Activity:
Where the word "computer" occurs in a line of the data, return the whole line.

The data: Begin

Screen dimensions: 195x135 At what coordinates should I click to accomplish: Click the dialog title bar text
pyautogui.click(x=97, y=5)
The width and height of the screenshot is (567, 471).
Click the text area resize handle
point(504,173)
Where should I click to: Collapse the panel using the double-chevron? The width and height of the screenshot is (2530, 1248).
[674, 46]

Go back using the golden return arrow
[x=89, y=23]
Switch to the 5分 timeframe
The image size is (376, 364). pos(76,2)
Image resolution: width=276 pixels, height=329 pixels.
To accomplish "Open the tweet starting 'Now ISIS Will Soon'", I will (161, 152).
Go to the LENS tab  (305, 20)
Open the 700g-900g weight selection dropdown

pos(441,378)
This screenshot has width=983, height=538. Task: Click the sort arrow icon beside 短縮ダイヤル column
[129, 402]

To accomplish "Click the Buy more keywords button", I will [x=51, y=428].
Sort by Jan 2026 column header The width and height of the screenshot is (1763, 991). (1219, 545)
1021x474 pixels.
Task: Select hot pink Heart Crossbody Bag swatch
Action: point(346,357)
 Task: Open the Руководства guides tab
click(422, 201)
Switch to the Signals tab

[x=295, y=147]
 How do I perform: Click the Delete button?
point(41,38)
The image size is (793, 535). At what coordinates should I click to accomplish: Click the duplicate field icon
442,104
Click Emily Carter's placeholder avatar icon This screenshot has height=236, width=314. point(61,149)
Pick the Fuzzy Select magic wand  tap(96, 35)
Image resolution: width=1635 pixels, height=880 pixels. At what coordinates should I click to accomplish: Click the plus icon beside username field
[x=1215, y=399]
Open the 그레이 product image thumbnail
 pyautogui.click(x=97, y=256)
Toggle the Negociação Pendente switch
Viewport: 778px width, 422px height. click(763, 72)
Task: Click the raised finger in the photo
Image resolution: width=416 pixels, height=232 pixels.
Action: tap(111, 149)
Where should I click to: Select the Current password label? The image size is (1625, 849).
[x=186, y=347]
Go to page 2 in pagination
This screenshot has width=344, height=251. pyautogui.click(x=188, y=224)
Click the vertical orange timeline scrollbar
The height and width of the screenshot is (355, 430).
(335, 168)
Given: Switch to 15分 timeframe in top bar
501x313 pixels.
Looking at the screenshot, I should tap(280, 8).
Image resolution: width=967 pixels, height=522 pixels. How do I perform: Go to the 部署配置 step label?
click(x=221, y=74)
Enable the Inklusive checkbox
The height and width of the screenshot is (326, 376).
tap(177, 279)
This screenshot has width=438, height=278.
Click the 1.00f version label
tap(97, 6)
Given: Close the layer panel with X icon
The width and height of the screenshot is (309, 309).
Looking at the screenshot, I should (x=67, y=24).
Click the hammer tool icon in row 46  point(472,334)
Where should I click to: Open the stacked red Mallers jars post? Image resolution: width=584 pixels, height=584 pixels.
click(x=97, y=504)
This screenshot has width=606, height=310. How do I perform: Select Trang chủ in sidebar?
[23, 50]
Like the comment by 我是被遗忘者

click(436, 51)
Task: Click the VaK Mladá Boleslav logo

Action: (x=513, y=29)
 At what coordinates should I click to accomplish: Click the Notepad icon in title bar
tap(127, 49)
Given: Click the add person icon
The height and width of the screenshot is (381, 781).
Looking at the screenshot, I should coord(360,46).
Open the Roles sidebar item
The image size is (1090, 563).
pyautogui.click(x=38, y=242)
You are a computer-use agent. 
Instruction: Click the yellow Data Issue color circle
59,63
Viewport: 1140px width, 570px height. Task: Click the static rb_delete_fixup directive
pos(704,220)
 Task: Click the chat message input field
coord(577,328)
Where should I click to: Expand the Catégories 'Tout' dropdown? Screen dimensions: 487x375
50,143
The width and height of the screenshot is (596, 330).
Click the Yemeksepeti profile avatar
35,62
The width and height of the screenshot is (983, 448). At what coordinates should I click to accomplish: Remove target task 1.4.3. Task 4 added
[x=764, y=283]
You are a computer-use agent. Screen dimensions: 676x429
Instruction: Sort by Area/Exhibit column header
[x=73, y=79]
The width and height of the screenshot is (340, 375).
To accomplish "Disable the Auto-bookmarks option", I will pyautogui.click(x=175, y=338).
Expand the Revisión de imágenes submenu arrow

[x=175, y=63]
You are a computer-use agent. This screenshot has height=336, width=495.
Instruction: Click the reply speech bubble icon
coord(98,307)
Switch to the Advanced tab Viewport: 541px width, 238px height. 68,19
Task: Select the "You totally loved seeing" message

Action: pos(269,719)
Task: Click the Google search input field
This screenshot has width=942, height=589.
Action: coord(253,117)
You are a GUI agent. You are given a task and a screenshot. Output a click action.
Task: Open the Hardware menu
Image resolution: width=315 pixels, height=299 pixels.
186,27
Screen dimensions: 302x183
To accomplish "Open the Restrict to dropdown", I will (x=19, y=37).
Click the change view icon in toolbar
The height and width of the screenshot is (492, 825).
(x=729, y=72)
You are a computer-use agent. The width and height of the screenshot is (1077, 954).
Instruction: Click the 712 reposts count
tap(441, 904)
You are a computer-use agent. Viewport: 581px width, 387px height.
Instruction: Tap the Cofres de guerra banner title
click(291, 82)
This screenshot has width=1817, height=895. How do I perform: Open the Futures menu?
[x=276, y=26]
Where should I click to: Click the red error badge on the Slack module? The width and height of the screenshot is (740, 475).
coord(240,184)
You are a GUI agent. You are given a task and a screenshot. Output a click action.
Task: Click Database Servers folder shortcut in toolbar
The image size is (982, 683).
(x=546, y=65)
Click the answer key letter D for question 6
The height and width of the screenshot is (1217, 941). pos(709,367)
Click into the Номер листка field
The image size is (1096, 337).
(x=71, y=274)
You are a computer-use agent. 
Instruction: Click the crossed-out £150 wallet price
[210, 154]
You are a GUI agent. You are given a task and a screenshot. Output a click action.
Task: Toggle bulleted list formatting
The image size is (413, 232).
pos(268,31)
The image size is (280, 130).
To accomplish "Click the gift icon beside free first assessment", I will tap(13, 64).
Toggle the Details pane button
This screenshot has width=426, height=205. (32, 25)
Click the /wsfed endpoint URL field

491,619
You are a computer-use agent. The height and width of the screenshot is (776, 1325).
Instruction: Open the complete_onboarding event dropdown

The data: End

Solution to the exercise:
You are a computer-use agent. 
You are a computer-use agent. Screen dimensions: 676x429
You are a computer-use agent. This screenshot has height=336, width=495.
You are a computer-use agent. The width and height of the screenshot is (1077, 954).
You are a computer-use agent. Viewport: 581px width, 387px height.
You are a computer-use agent. 
You are a computer-use agent. The height and width of the screenshot is (776, 1325).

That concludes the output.